By now, you must know about the whole United Airlines controversy. On Monday, the internet exploded when a video of a man being violently removed from a United flight started making rounds. There were calls for a boycott, one official was put on administrative leave, and people on social media dragged the airline for its less-than-stellar internal memo.
But none of that matters to some reporters, who have decided to pursue a storyline that we've seen way too many times before: the "he's no angel" narrative.
"David Dao, passenger removed from United flight, a doctor with troubled past," the headline blares. The story expands on some offenses the man committed in in 2004. The implication is clear: Dao, who was brutally assaulted and unwillingly thrust into the spotlight, is not a real victim. He has a "troubled past," you see. He's no angel.
One of the most outrageous examples of this kind of narrative can be traced to 2014, when The New York Times shared an incredibly problematic opening paragraph in a story about Michael Brown, the Black teenager from Ferguson, MO who was fatally shot by the police.
"Michael Brown, 18, due to be buried on Monday, was no angel, with public records and interviews with friends and family revealing both problems and promise in his young life," the story read.
By saying that Brown was "no angel," the author almost implied the teenager deserved to be shot. By bringing up Dao's legal history and events that happened over a decade ago, the Courier-Journal and others such as ABC 7 News' Lisa Fletcher contribute to the idea that maybe he did something wrong that required him to be forcibly removed from the plane in such a brutal manner.
Watkins argued in a tweet that she had published the story, "Not to justify [what had happened]. Just identifying who he is for the public." But the problem is that Dao is a private citizen, not a public figure. "Identifying who he is for the public" should be limited to his name, age, his hometown, and his profession. His legal issues, which we presume were resolved because he's still able to practice medicine, are not relevant in any way to the United Airlines story.
Would you dig up the sexual history of a rape survivor or the medical records of a domestic violence survivor? No. Because those things are in no way relevant to a case.
And digging up dirt on the victim of an incident is not only in bad taste; it's actually unethical. The Society of Professional Journalists' Code of Ethics makes it abundantly clear: Just because some information, such as court records, is legally accessible, it doesn't mean it's ethically justifiable to publish it. Hell, the code even advises reporters to "Avoid pandering to lurid curiosity, even if others do."

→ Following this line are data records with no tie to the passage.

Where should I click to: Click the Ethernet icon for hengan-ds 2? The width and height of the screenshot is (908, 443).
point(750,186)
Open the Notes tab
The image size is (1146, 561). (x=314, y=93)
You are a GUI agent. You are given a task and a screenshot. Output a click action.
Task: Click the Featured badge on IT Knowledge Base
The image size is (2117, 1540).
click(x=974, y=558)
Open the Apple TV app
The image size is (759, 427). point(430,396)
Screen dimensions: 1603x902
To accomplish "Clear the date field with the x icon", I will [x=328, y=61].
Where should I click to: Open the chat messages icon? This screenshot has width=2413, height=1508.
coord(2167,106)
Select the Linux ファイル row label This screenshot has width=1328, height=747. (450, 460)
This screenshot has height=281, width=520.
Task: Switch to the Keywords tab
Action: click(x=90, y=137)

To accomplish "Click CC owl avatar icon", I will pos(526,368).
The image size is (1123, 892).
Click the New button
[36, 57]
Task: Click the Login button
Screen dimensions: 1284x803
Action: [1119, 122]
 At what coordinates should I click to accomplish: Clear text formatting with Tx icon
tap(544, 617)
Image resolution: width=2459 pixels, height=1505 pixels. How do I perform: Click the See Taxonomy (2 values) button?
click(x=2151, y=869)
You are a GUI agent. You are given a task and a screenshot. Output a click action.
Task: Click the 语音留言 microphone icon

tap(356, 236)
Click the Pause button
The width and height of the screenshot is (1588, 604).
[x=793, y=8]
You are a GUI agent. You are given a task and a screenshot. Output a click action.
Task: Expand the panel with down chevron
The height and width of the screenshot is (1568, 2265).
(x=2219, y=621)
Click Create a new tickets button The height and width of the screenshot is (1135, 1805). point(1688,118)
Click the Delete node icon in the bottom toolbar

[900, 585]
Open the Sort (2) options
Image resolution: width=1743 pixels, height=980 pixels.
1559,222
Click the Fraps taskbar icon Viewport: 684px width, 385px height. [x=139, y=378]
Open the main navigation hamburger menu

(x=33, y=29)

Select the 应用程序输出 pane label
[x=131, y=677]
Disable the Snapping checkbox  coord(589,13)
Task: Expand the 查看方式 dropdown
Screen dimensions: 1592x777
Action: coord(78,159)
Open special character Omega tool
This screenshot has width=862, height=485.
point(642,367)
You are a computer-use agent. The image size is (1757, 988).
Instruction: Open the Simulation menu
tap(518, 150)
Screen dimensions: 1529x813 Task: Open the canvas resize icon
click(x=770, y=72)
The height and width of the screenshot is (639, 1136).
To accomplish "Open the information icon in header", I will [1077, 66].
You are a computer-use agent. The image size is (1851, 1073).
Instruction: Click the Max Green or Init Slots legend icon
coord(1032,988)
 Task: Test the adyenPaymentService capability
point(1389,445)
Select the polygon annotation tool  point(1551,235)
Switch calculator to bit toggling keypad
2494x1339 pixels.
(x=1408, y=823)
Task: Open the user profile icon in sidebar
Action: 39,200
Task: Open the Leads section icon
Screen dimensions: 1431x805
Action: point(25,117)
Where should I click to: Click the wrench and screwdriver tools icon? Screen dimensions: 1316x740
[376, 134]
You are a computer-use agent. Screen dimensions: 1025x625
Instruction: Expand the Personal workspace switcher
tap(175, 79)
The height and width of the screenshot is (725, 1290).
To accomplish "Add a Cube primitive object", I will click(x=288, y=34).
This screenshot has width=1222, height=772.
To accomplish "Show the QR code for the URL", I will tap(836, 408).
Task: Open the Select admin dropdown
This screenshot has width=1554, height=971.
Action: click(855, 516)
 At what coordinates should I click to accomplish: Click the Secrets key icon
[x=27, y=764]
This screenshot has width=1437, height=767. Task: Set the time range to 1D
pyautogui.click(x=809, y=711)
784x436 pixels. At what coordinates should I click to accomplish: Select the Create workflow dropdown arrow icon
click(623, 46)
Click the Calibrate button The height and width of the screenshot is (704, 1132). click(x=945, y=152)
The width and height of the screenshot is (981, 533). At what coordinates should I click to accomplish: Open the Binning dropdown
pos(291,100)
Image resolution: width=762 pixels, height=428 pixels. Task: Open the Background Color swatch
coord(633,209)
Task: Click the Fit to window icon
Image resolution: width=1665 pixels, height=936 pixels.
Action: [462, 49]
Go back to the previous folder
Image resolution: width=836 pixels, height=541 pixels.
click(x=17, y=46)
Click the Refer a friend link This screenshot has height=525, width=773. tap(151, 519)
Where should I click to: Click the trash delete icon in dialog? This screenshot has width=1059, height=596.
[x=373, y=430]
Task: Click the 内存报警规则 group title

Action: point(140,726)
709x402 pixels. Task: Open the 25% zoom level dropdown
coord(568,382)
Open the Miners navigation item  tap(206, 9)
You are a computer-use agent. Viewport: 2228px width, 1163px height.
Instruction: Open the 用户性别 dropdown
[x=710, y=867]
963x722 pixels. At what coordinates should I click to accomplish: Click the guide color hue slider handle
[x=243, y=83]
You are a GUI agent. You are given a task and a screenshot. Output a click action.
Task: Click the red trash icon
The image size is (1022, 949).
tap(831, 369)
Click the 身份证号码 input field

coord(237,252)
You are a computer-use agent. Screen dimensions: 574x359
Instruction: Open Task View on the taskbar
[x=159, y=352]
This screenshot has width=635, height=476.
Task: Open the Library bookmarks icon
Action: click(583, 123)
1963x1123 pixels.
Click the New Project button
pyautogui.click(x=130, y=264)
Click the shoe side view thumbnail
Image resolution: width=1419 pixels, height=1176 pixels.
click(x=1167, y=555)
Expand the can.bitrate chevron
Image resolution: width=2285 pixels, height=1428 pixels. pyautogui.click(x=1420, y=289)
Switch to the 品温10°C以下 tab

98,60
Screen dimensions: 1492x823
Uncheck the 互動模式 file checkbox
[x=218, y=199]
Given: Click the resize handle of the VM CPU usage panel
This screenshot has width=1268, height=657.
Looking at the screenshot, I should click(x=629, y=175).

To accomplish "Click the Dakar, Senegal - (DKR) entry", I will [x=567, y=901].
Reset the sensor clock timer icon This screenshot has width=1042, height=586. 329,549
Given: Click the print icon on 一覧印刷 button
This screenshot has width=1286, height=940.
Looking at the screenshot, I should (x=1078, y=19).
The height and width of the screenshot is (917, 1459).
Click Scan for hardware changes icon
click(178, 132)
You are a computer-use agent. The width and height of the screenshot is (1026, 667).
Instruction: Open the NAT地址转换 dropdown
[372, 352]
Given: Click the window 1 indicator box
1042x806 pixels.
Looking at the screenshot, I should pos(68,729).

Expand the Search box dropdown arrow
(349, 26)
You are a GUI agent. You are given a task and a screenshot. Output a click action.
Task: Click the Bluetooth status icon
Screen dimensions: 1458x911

What Watkins, Fletcher, and innumerable other reporters are doing is frankly disgusting. They are forgoing their ethical responsibilities as reporters just for the sake of clicks and ratings. They are also basically helping the abusive United Airlines team by publishing information that could be useful to them if Dao ever decides to sue.
At least Twitter isn't letting these two journalists get away with this. Just look at the outcry, below.
It's imperative for the news media to do better, especially in an age when fake news and distrust are rampant. Let's make it abundantly clear: As journalists, we have a responsibility. This is not it. Do better.